Created through support from Chamber Music America's New Works: Creation & Presentation Program, Bradfield's third release comprises a suite of nine main tunes inspired by the music of Uganda, Kenya, Tanzania and the Congo, connected through solo piano, drum, bass and ensemble interludes. "All the pieces use motifs from other pieces," Bradfield explains. "There's no piece that stands alone, that isn't in some way connected to another."

"With African Flowers, I hope to communicate to the listener the expansive spirit and deep soulfulness I experienced as a traveler in Africa."

"Butare" is based on a praise song from Rwanda but grows from New Orleans roots, as its opens with syncopated horn lines that part to allow light to reach its African and jazz rhythmic undergrowth. Because saxophone and trumpet also lead "Nairobi Transit," you catch echoes of the be-bop quintet structure and sound, but their scalding duet expands far beyond bop. "Transit" propels you to the splashing rhythm of "The Nurse from Nairobi," ornamented by guitar and piano solos. "Mama Yemo," the leader's spotlight, serves up a more traditional acoustic jazz ballad sound.

"Lubumbashi" introduces a third continent—South America—by grooving Cuban son into Congolese rumba from Victor Garcia's saucy and hot trumpet solo, to Jeff Parker's electric guitar that threads in and out of the rhythm as sharp and bright as a needle, to George Fludas' slamming funk drums behind Parker's solo, all shimmering in an arrangement that amazingly feels like jazz, Latin jazz and African jazz.

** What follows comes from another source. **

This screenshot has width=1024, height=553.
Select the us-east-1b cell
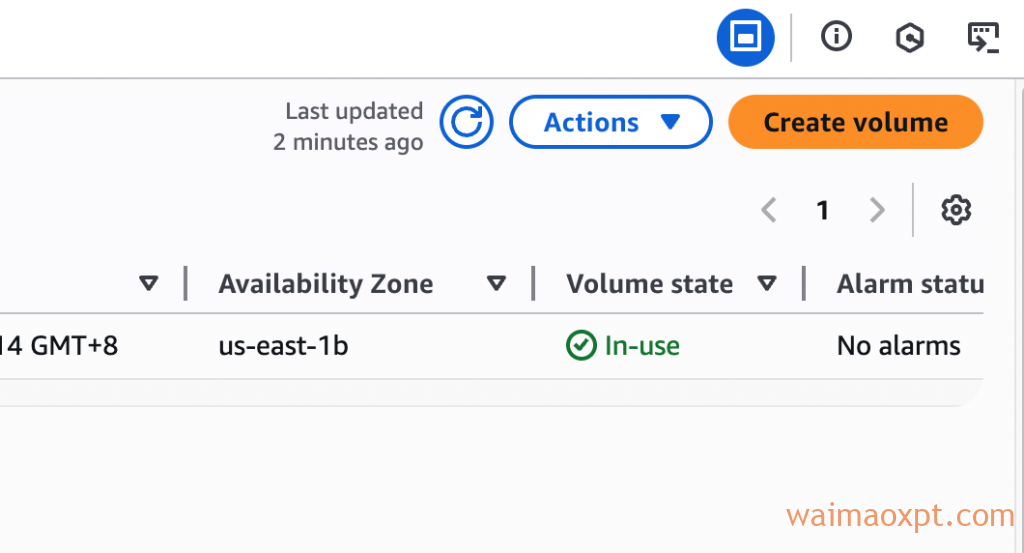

"Harare/Leaving Africa," the finale, roams a broad and verdant vision. Bradfield's sax and Garcia's trumpet jump from chord to chord, with Parker's guitar chirping like a bird on a companion flight. It seems wonderfully fitting that Bradfield's tribute to Africa should conclude with a tune that features such an expansive and expressive drum solo, and that the first instrument to come dancing out from the tumult of its aftermath is Parker's riffing rhythm guitar.